Hello Postgres-Community,

I’ve got a table games(name1 text, name2 text) with 1.3x10^9 rows consisting of two two text columns for the names of players who’ve played a game, duplicate rows are possible, there’s no primary key since this table was just intended as a temporary storage for my data until further processing.

The length of a name is usually not more than 20 characters, shorter most of the time.
I’ve asked postgres to make an unlogged newtable(name text primary key) consisting of the unqiue names and executed:

Insert into newtable(name) select name1 from games on conflict do nothing;
(and later on intended to do the same for the second column)

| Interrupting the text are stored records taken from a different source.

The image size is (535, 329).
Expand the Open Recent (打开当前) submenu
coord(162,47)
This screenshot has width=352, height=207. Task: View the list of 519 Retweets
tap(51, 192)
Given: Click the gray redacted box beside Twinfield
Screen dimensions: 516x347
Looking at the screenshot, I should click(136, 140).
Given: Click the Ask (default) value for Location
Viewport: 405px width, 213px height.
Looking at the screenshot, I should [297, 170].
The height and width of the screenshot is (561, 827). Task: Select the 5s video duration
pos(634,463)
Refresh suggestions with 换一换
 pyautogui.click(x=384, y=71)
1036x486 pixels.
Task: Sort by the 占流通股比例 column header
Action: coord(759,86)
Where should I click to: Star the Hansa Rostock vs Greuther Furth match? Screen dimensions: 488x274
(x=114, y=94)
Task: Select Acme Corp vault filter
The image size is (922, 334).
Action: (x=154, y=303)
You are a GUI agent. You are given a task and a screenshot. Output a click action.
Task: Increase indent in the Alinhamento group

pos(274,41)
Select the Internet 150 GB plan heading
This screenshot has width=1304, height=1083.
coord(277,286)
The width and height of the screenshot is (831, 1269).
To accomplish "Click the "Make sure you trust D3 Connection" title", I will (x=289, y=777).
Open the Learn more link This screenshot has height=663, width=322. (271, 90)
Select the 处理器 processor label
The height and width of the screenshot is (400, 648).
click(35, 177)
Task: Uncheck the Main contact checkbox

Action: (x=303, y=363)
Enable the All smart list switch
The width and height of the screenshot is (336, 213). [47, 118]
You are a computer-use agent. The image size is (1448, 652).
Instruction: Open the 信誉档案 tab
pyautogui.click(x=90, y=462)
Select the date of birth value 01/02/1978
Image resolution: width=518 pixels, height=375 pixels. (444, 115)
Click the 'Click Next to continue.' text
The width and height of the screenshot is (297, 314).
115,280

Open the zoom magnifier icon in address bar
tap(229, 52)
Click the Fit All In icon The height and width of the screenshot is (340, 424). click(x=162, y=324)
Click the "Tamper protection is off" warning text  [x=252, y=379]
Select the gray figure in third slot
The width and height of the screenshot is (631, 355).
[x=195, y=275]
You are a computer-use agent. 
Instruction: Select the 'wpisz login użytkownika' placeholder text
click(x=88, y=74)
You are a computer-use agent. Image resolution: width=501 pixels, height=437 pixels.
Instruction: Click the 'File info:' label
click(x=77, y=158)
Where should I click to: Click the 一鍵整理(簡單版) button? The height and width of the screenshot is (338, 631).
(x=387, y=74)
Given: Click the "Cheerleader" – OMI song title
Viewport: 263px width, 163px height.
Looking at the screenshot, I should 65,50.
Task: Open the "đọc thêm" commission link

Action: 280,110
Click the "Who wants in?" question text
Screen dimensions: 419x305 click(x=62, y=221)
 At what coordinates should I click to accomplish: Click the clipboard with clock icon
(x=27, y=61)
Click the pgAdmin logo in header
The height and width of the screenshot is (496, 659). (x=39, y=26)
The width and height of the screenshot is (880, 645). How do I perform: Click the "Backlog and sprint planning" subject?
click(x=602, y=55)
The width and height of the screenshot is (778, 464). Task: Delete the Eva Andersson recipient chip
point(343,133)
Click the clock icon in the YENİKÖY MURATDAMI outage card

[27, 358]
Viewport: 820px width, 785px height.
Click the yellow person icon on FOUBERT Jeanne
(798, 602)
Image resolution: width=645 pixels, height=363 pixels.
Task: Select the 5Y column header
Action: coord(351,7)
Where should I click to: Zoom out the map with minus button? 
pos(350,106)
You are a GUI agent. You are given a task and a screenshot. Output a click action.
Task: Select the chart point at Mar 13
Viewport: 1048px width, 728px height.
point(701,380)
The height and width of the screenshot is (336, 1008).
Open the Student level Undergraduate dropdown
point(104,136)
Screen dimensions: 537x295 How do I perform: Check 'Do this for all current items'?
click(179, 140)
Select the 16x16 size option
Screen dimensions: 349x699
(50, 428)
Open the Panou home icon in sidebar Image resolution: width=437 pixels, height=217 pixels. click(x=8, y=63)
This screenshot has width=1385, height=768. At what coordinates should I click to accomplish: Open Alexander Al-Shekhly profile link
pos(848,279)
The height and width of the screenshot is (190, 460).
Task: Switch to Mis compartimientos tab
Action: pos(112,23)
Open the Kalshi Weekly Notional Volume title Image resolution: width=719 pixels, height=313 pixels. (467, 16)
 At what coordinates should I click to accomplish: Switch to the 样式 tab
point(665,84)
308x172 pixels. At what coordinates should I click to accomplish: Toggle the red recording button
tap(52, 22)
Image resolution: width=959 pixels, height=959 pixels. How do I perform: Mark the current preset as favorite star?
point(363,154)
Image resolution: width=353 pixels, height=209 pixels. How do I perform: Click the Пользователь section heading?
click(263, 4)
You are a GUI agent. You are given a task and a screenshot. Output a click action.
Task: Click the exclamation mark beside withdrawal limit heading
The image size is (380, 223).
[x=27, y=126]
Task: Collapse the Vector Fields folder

However after hours it still wasn’t done, used only 1 cpu core to the max and read with 5 MB/s from my fast SSD.
So I stopped it.
I’ve also tried inserting (select name1 from games union select name2 from games) but it always wanted to do it using sorting.
But either the sorting or the preperations for the sorting were again only done using 1 core to the max and reading with 5 MB/s.

Couldn’t find a fast query for my problem.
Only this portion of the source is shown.